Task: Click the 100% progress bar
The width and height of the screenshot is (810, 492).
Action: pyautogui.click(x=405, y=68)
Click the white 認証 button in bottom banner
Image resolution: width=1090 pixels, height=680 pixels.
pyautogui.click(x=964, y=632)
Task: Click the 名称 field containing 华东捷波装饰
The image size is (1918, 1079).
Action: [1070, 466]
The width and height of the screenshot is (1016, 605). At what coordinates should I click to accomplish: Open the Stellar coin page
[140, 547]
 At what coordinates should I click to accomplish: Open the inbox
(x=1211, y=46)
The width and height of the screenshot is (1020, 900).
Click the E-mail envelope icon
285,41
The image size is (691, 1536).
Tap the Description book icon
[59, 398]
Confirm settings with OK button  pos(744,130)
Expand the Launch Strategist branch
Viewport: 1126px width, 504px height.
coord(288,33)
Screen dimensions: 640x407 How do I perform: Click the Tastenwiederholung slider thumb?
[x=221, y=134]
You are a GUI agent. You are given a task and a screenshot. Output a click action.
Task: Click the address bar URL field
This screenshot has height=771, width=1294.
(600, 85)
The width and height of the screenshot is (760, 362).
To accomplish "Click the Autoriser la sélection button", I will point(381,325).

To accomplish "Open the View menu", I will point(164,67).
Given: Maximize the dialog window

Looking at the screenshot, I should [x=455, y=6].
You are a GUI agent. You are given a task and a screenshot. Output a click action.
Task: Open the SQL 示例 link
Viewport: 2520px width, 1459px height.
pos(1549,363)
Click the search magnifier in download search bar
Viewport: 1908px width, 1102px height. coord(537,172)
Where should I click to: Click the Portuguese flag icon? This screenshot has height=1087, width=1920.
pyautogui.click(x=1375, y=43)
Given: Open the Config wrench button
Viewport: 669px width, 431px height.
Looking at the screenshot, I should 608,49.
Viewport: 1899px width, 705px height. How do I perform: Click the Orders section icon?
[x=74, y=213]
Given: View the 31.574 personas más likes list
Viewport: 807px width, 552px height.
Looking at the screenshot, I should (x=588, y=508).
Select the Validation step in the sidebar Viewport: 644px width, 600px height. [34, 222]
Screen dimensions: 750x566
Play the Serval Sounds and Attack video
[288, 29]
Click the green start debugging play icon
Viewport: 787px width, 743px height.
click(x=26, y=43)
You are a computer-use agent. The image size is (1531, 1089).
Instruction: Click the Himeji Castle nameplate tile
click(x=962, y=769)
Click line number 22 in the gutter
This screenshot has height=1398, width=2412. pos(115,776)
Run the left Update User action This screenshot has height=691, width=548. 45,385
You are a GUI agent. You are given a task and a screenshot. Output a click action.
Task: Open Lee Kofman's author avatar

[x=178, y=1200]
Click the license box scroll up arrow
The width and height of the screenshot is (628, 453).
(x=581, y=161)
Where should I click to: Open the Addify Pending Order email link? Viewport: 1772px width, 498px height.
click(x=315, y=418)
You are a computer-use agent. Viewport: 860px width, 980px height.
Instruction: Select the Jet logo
--------------------
Reproduce all of the material above line for line, with no changes.

Task: Click the 100% progress bar
The width and height of the screenshot is (810, 492).
Action: pyautogui.click(x=405, y=68)
Click the white 認証 button in bottom banner
Image resolution: width=1090 pixels, height=680 pixels.
pyautogui.click(x=964, y=632)
Task: Click the 名称 field containing 华东捷波装饰
The image size is (1918, 1079).
Action: [1070, 466]
The width and height of the screenshot is (1016, 605). At what coordinates should I click to accomplish: Open the Stellar coin page
[140, 547]
 At what coordinates should I click to accomplish: Open the inbox
(x=1211, y=46)
The width and height of the screenshot is (1020, 900).
Click the E-mail envelope icon
285,41
The image size is (691, 1536).
Tap the Description book icon
[59, 398]
Confirm settings with OK button  pos(744,130)
Expand the Launch Strategist branch
Viewport: 1126px width, 504px height.
coord(288,33)
Screen dimensions: 640x407 How do I perform: Click the Tastenwiederholung slider thumb?
[x=221, y=134]
You are a GUI agent. You are given a task and a screenshot. Output a click action.
Task: Click the address bar URL field
This screenshot has height=771, width=1294.
(600, 85)
The width and height of the screenshot is (760, 362).
To accomplish "Click the Autoriser la sélection button", I will point(381,325).

To accomplish "Open the View menu", I will point(164,67).
Given: Maximize the dialog window

Looking at the screenshot, I should [x=455, y=6].
You are a GUI agent. You are given a task and a screenshot. Output a click action.
Task: Open the SQL 示例 link
Viewport: 2520px width, 1459px height.
pos(1549,363)
Click the search magnifier in download search bar
Viewport: 1908px width, 1102px height. coord(537,172)
Where should I click to: Click the Portuguese flag icon? This screenshot has height=1087, width=1920.
pyautogui.click(x=1375, y=43)
Given: Open the Config wrench button
Viewport: 669px width, 431px height.
Looking at the screenshot, I should 608,49.
Viewport: 1899px width, 705px height. How do I perform: Click the Orders section icon?
[x=74, y=213]
Given: View the 31.574 personas más likes list
Viewport: 807px width, 552px height.
Looking at the screenshot, I should (x=588, y=508).
Select the Validation step in the sidebar Viewport: 644px width, 600px height. [34, 222]
Screen dimensions: 750x566
Play the Serval Sounds and Attack video
[288, 29]
Click the green start debugging play icon
Viewport: 787px width, 743px height.
click(x=26, y=43)
You are a computer-use agent. The image size is (1531, 1089).
Instruction: Click the Himeji Castle nameplate tile
click(x=962, y=769)
Click line number 22 in the gutter
This screenshot has height=1398, width=2412. pos(115,776)
Run the left Update User action This screenshot has height=691, width=548. 45,385
You are a GUI agent. You are given a task and a screenshot. Output a click action.
Task: Open Lee Kofman's author avatar

[x=178, y=1200]
Click the license box scroll up arrow
The width and height of the screenshot is (628, 453).
(x=581, y=161)
Where should I click to: Open the Addify Pending Order email link? Viewport: 1772px width, 498px height.
click(x=315, y=418)
You are a computer-use agent. Viewport: 860px width, 980px height.
Instruction: Select the Jet logo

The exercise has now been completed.